Though O’Toole wisely points out in his blog post that “an open [wireless] network is an invitation for piggy-backers and data thieves,” it is not reasonable to assume that connecting to an unprotected wireless network transforms one’s computer into a public place where members of the general public can freely access our private data. Connecting to an unsecured wireless network usually only requires one click, and some computer operating systems (like Mac OS X) do not warn users that files may be unsecure. This is vastly different from the voluntary file sharing that Ganoe and Ahrndt participated in, which, respectively, warned the user that files would be shared or required the user to take steps to enable file sharing. On the contrary, as Bradley Mitchell points out, it is relatively easy to set up an unsecured network, and “configuring [a network’s] security features can be time-consuming and non-intuitive.”
Mike Masnick of Techdirt agrees that “most users have no idea [open wireless networks] are less secure” and “wonder[s] why the type of network used should really determine the level of Fourth Amendment protections.” One commenter likens an intrusion into one’s computer over an open wireless network to an intrusion into one’s house and asks, “If I have my front door unlocked but shut, do you have the legal right of entry?” Unless one explicitly opens one’s house to the public, “everyone has a reasonable expectation of privacy in their home.”

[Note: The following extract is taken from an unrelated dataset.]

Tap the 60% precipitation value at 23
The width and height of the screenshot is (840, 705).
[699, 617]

Currently, users should retain their constitutional right to privacy on open wireless networks. As Judge King pointed out, “as a general matter an individual has an objectively reasonable expectation of privacy in his personal computer,” and in the cases outlined above, the fact that the defendants used open wireless networks was not enough to eliminate the right to privacy. Unless a user explicitly agrees to open his computer to the public, one’s Fourth Amendment right to privacy should not be jeopardized.
Certainly, reasonable expectation of privacy is held in question in the event that the user’s computer operating system warns users of security risks when connecting to unsecured networks. Windows OS, for instance, warns users when connecting to unsecured wireless networks that security may be compromised, and asks users to agree to “connect anyway.” In instances such as those, because of the explicit agreement to “connect anyway,” the user’s reasonable expectation of privacy is diminished. However, the fact that some operating systems warn users that the connection may be unsecure does not diminish all users’ expectation of privacy.

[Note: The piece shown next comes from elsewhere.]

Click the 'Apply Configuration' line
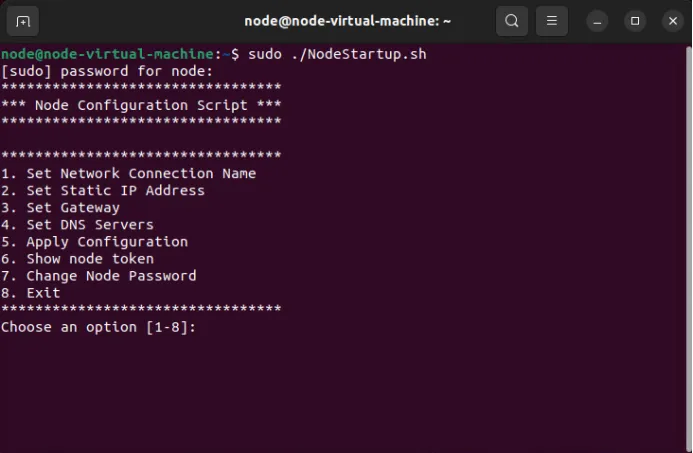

Though society’s perception may yet change, currently the general public does not have a realistic grasp of online security best practices and thus may not fully understand the security risks of connecting to an unsecured wireless network. Therefore, we cannot assume that society recognizes a lower expectation of privacy on an open wireless network. Unless the user explicitly agrees to access an unsecured wireless network even when warned of the risks, reasonable expectation of privacy is not diminished.
Though court rulings have set the precedent that there is no expectation of privacy in the contents of shared folders, this is far from abolishing our constitutional right to privacy on open wireless networks. Courts have thus far held that reasonable expectation of privacy is diminished when connected to an open wireless network, but there is no current precedent that eradicates the right to privacy. However, we must always be aware that expectations of privacy change over time, and it is certainly possible—even likely—that, eventually, it will not be reasonable to expect our data to be private when connected to unprotected wireless networks.